▸ DOCUMENT EXCERPT:
Reimagining care delivery to emphasize physician-consumer relationships and the human touch
The healthcare industry needs to make changes that help people take charge of their own care in partnership with their physicians, says the author of a new book.
When Summer Knight, MD, MBA, launched a primary care practice in Florida, she didn’t think of herself as serving patients per se.
Knight instead preferred the term activated consumers to reflect the type of collaborative relationship that can promote a holistic focus on health and wellness as opposed to disease care.
Describing consumers as patients “puts them in a submissive role and dehumanizes them,” Knight said. “While the word patient implies what clinicians will do ‘to them,’ we prefer the terms client or activated consumer, which better describes what clinicians do ‘with them’ as proactive partners. This new definition suggests that the healthcare consumer aims to optimize health whether one is healthy or impacted by a chronic condition.”
Knight explores that theme as part of her new book “Humanizing Healthcare: Hardwire Humanity into the Future of Health,” which was published in April, with all proceeds going to the not-for-profit organization 1Humankind. She draws on her wide-ranging leadership experience in the industry, which includes stints as chief of staff of a four-hospital system, chief medical officer for the state of Florida, a health plan executive and, currently, managing director at Deloitte.
“With the consumer in the driver’s seat, they hold themselves accountable for their lifestyle choices, and they advance past today’s episodic interactions with healthcare to continuous connectivity where consumers can reach their care team whenever and however they need,” Knight said. “This empowered approach can transform a consumer’s healthcare to focus on wellness instead of disease.”

▸ TRY IT:
Copy the stretch of the article on humanizing healthcare from "When Summer Knight, MD, MBA, launched" through "to disease care.", substituting "engaged consumers" for "activated consumers". The material after this point is not needed.

▸ DATA BLOCK:
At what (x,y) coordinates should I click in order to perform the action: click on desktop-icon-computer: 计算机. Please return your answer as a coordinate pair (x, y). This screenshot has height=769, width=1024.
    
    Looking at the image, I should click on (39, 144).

▸ RESULT:
When Summer Knight, MD, MBA, launched a primary care practice in Florida, she didn’t think of herself as serving patients per se.
Knight instead preferred the term engaged consumers to reflect the type of collaborative relationship that can promote a holistic focus on health and wellness as opposed to disease care.